Scientific classification
- Kingdom: Animalia
- Phylum: Chordata
- Class: Chondrichthyes
- Subclass: Elasmobranchii
- Division: Selachii
- Order: Lamniformes
- Family: †Pseudoscapanorhynchidae
- Genus: †Leptostyrax Williston, 1900
- Type species: †Leptostyrax macrorhiza (Cope, 1875)
- Other species: †L. stychi Schmitz, Thies, & Kriwet, 2010;
- Synonyms: Genus synonymy Macrorhizodon Sokolov, 1965; Megarhizodon Sokolov, 1978; ; Species synonymy L. macrorhiza Lamna macrorhiza Cope, 1875; Leptostyrax bicuspidatus Williston, 1900; Megarhizodon priscus Sokolov, 1978; ; ;

= Leptostyrax =

Extinct genus of sharks

Leptostyrax is an extinct genus of mackerel sharks that lived during the Cretaceous. It contains two valid species, L. macrorhiza and L. stychi, found in North America, Europe, Africa, and Australia. It is among the earliest known lamniforms which underwent an adaptive radiation in the Early Cretaceous.

== Paleobiology ==
Leptostyrax is only known from isolated teeth.
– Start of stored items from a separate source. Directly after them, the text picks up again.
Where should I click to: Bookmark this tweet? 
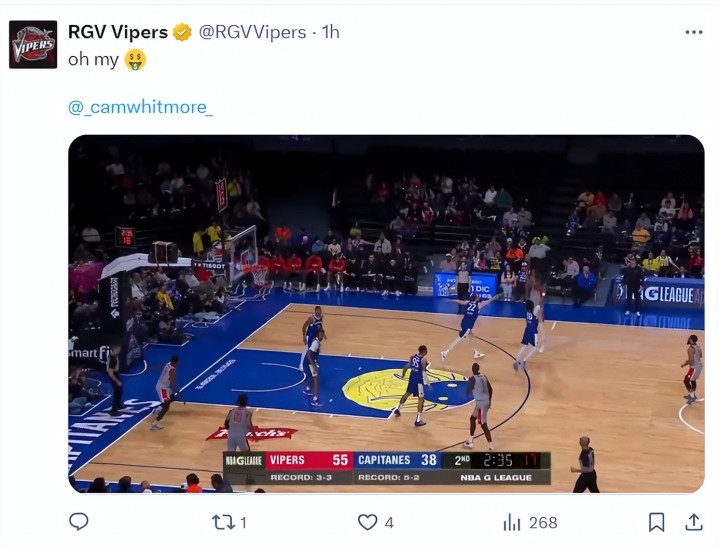tap(656, 522)
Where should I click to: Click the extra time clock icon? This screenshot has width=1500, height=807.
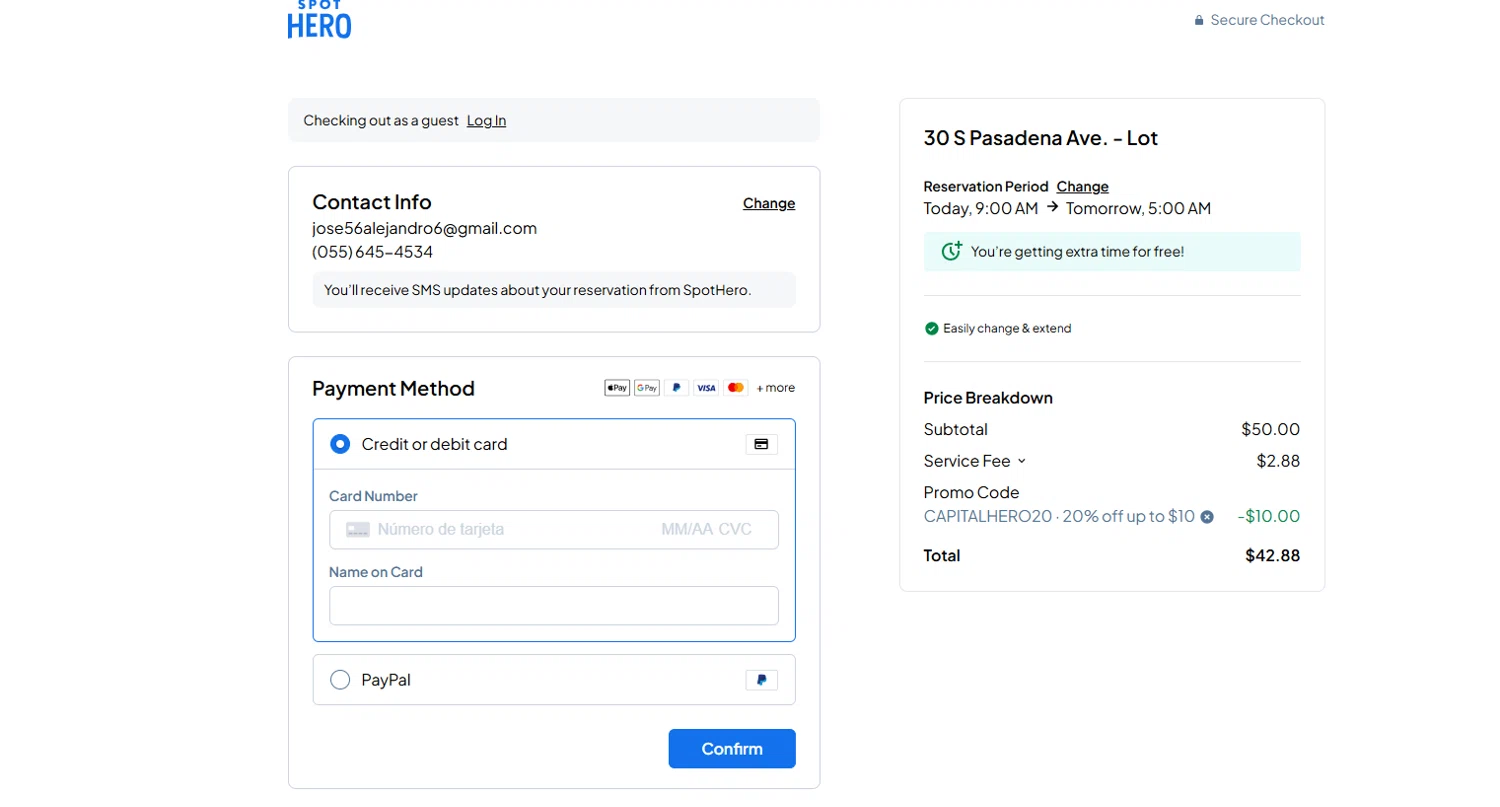coord(952,251)
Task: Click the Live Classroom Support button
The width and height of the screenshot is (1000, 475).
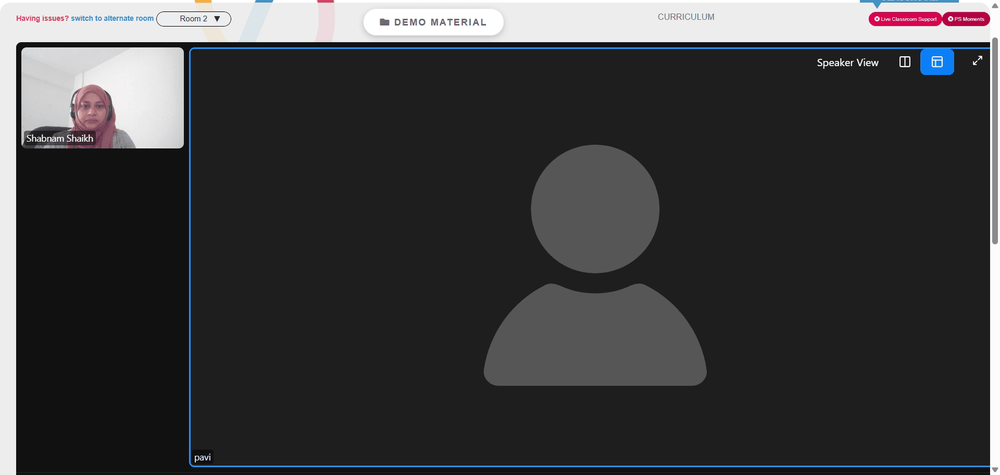Action: 905,19
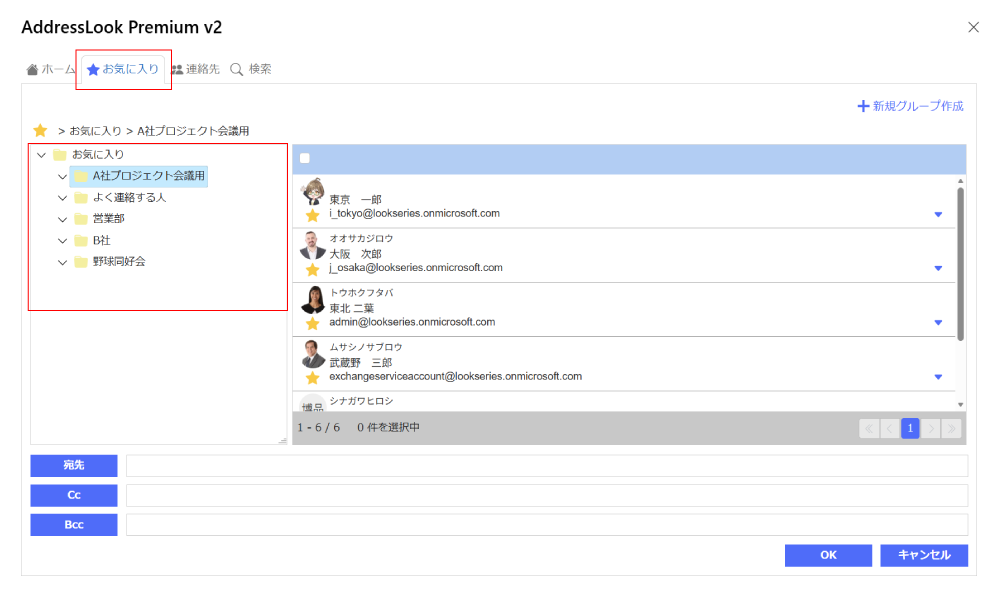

However, vertebrae tentatively assigned to L. macrorhiza suggest lengths of 6.3–8.3 m, making it potentially one of the largest Cretaceous sharks.

Leptostyrax had teeth similar to the modern sand tiger shark in having a tall, narrow primary cusp, and smaller secondary lateral cusps. This tearing type dentition suggests Leptostyrax preferred moderately large prey like bony fishes.